A perspectiva é partilhada pelos países do Norte da Europa, que utilizaram esse argumento para se opor a mais medidas de estímulo
por parte do BCE. ■


AS CONSEQUÊNCIAS PRÁTICAS DA DECISÃO DE MARIO DRAGUI

Preços vão subir
Agir sobre os preços é a principal intenção de Mario Draghi com o ‘quantitative easing’. 
Com a zona euro à beira da deflação, o que o BCE quer é aumentar os preços. 
Este efeito é conseguido através de um encarecimento das importações. 
Mas também através de uma gestão de expectativas, ou seja, perante a ameaça de deflação as famílias podiam continuar a adiar decisões de compra à espera que os preços descessem. 
Agora sabem que é melhor comprar já o que necessitam. 
Por outro lado, o BCE espera que o sistema financeiro canalize essa liquidez extra para a concessão de crédito de forma a haver mais investimento e crescimento, que se traduziria numa subida dos preços.

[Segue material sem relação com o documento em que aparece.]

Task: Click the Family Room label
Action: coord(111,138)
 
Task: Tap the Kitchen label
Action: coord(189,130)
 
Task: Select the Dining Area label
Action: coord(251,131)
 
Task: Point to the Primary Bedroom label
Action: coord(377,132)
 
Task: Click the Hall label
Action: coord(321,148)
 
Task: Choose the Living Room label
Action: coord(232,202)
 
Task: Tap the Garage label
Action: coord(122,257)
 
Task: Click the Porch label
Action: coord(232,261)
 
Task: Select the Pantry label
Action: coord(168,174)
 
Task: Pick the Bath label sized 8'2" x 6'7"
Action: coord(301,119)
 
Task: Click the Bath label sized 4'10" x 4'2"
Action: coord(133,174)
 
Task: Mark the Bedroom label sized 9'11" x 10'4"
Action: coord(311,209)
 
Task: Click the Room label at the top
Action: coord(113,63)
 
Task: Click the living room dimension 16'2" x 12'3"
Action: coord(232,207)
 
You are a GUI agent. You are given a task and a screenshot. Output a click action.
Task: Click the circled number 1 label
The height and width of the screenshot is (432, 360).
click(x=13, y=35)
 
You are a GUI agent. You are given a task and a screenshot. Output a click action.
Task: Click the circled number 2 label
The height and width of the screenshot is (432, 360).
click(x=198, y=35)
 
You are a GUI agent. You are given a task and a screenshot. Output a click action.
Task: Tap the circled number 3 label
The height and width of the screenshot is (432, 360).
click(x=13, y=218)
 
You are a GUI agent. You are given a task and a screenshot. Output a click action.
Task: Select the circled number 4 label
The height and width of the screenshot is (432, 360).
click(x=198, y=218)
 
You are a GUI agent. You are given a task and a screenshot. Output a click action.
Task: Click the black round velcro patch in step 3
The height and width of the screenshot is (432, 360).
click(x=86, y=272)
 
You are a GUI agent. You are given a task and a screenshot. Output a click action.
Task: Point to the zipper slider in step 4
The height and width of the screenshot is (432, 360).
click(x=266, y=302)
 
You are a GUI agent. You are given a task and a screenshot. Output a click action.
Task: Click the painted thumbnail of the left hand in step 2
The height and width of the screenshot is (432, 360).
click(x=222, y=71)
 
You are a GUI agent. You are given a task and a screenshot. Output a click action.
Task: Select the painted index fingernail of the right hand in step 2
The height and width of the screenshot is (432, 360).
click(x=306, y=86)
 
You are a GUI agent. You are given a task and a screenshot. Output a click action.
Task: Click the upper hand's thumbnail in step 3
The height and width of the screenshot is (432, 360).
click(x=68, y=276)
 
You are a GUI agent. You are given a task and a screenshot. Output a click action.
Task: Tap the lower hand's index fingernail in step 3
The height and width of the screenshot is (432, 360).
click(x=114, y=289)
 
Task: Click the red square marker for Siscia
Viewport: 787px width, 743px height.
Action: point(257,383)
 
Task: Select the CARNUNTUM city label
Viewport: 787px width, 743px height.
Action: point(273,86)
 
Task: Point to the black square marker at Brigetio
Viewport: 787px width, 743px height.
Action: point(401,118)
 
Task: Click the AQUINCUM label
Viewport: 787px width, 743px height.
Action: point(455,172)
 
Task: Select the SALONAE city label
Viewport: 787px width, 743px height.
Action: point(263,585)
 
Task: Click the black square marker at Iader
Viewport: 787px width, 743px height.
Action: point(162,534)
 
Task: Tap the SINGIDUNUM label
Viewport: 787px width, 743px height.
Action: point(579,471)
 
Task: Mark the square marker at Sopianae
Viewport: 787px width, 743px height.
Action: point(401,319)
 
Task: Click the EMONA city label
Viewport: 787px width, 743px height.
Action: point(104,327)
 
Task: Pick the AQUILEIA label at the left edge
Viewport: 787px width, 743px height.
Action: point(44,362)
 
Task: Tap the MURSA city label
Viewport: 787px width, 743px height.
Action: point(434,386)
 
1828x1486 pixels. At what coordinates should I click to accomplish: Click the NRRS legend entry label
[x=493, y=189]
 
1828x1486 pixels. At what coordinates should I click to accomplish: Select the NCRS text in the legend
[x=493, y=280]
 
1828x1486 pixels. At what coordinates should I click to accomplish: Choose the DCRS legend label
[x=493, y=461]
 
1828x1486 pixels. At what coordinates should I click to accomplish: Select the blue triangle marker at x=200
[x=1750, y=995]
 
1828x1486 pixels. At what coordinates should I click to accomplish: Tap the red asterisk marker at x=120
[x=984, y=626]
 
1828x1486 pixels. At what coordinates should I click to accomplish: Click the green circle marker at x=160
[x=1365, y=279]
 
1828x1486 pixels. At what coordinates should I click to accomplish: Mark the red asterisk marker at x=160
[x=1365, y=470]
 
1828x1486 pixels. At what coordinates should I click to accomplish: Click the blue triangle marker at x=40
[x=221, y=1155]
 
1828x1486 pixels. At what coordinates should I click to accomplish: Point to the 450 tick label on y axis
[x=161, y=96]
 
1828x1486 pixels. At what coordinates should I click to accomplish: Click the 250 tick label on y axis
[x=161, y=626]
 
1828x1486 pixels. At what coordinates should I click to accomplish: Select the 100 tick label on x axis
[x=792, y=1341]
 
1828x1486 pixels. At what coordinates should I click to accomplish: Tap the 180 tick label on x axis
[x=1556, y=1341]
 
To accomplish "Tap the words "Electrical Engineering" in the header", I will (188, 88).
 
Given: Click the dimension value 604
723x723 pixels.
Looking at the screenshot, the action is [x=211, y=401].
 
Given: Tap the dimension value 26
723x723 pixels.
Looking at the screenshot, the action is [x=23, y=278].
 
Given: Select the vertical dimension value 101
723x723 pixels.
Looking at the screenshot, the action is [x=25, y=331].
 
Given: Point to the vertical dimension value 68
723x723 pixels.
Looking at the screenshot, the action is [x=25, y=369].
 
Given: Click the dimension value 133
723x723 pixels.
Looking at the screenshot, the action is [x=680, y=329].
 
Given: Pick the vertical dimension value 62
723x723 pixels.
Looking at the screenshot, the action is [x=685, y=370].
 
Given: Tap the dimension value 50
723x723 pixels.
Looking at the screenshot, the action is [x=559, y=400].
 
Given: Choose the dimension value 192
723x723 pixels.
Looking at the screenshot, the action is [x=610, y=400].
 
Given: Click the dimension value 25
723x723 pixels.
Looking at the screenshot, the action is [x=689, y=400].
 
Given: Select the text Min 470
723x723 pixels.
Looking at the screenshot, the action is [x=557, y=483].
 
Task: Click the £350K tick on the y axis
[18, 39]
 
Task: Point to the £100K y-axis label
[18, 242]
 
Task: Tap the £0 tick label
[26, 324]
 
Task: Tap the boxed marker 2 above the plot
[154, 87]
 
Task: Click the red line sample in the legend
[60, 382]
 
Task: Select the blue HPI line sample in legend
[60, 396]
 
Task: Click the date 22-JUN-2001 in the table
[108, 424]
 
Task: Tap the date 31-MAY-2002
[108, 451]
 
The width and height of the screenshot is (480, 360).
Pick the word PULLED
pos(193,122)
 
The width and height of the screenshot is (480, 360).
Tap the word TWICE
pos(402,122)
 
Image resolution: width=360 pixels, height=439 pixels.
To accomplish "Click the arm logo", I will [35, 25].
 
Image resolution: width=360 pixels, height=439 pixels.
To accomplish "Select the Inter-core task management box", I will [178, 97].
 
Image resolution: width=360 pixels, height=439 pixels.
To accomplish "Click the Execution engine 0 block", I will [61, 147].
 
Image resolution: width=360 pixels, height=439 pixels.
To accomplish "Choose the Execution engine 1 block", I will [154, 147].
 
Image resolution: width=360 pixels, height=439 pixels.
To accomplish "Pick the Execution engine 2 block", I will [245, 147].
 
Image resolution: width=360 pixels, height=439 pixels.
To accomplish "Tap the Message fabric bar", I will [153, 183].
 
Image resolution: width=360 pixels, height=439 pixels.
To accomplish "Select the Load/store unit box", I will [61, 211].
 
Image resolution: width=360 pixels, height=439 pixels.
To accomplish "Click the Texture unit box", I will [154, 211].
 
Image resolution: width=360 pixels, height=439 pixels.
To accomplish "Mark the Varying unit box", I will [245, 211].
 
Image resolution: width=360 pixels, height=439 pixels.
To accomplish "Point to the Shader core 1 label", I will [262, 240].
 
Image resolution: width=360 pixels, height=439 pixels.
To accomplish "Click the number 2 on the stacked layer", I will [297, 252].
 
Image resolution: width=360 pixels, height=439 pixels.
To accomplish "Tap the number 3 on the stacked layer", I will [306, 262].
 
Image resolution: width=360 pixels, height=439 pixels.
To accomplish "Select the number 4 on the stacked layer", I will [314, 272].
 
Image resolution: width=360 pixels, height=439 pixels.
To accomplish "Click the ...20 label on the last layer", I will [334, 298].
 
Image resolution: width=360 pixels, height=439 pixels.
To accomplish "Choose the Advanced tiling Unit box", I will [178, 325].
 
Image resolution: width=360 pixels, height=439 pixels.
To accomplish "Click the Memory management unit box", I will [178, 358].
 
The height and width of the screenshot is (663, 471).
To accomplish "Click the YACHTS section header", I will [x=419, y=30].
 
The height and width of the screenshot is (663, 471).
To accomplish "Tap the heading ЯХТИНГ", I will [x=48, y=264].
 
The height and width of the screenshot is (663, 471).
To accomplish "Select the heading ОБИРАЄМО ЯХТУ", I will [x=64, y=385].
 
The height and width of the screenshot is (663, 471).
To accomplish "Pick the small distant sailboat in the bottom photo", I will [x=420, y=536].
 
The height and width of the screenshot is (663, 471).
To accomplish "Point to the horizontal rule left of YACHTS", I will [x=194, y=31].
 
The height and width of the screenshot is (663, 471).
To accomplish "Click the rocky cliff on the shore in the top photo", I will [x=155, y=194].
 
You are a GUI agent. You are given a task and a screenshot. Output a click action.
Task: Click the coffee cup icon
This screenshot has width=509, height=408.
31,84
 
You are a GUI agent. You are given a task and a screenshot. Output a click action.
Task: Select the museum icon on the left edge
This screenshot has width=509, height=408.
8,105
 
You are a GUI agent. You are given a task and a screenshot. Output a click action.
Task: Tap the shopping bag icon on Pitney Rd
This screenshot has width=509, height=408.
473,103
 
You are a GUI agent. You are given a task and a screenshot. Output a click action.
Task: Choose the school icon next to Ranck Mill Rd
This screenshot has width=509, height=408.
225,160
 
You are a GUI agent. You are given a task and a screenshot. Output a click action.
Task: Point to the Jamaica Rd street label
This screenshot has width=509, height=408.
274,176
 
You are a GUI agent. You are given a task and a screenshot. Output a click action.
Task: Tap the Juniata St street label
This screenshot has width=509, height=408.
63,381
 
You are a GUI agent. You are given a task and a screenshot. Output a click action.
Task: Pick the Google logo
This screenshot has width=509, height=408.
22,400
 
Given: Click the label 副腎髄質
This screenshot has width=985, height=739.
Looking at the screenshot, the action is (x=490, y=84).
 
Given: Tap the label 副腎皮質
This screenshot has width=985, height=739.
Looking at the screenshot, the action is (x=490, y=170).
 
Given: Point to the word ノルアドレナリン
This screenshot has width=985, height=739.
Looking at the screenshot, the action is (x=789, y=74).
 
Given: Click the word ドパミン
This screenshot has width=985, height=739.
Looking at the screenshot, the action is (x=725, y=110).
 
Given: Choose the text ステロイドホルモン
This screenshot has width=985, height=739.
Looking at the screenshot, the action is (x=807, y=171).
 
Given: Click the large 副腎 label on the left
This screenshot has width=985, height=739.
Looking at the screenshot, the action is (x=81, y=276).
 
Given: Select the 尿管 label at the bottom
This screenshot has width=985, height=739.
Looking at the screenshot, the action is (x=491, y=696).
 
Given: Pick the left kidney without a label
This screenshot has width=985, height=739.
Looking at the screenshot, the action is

Depósitos menos atractivos
As reduzidas taxas de juro e o euro barato, que o BCE quer promover, reduziram para quase nada a rentabilidade dos depósitos, o produto de poupança favorito dos portugueses. 
Por outro lado, as famílias que investiram as suas poupanças na Bolsa verão aumentar a sua riqueza financeira no curto e médio prazo, já que a história demonstrou que as operações de ‘quantitative easing’ ajudam a impulsionar as bolsas. 
Por outro lado, investir em dívida pública também poderá ser uma opção interessante para as famílias já que se prevê um aumento dos preços.

Menos austeridade
Com os juros da dívida pública a descer – uma tendência que já se vinha a verificar há vários meses – o Governo poderia sentir-se mais à vontade para, em ano eleitoral, aproveitar esta margem para aliviar algumas das medidas de austeridade impostas. 
A descida que se tem vindo a verificar nos prémios de risco resulta do facto de os mercados há muito anteciparem esta medida do Banco Central Europeu.

Remessas dos imigrantes
O euro caiu ontem para o mínimo de 11 meses, na casa dos 1,15 dólares. 
Para os imigrantes que enviam remessas em dólares para os seus países de origem, um euro mais barato é uma má notícia, já que o dinheiro que mandam tem menos valor noutras partes do mundo.

Crédito à habitação
A Euribor, o principal indexante da maior parte dos créditos à habitação em Portugal, será uma das mais afectadas pelo programa de compra de dívida do BCE. 
Apesar de os mercados se anteciparam a estas decisões e o nível da Euribor já estar em níveis historicamente baixos, novas descidas são uma boa notícia para as famílias portuguesas já que no momento de revisão das taxas de juro verão o custo dos empréstimos descer.


Mercado imobiliário
Com o plano de Draghi é expectável que o mercado imobiliário tenha um impulso. 
Se a banca obtém liquidez nos mercados financeiros de forma mais vantajosa poderá impulsionar o negócio de concessão de crédito aos cidadãos. 
Por outro lado, a liquidez que chegar aos grandes fundos de investimento poderá acabar investida em imóveis para rendimento, já que um edifício arrendado é um activo seguro e rentável para os grandes investidores. 
Em Portugal, o sector já está a antecipar que 2015 seja um ano de crescimento, quer em número de casas vendidas, quer em termos do valor das transacções.

Mais turismo e exportações
Outro dos efeitos de um euro mais barato, na sequência da decisão do BCE, é por um lado tornar as exportações mais competitivas, o que para as empresas é uma boa notícia e, em última análise, até se pode traduzir num aumento do emprego. 
Por outro lado, os países europeus também se tornam mais atractivos para os turistas de países fora da zona euro. 
Mas para os cidadãos da zona euro, viajar para fora da Europa fica mais caro.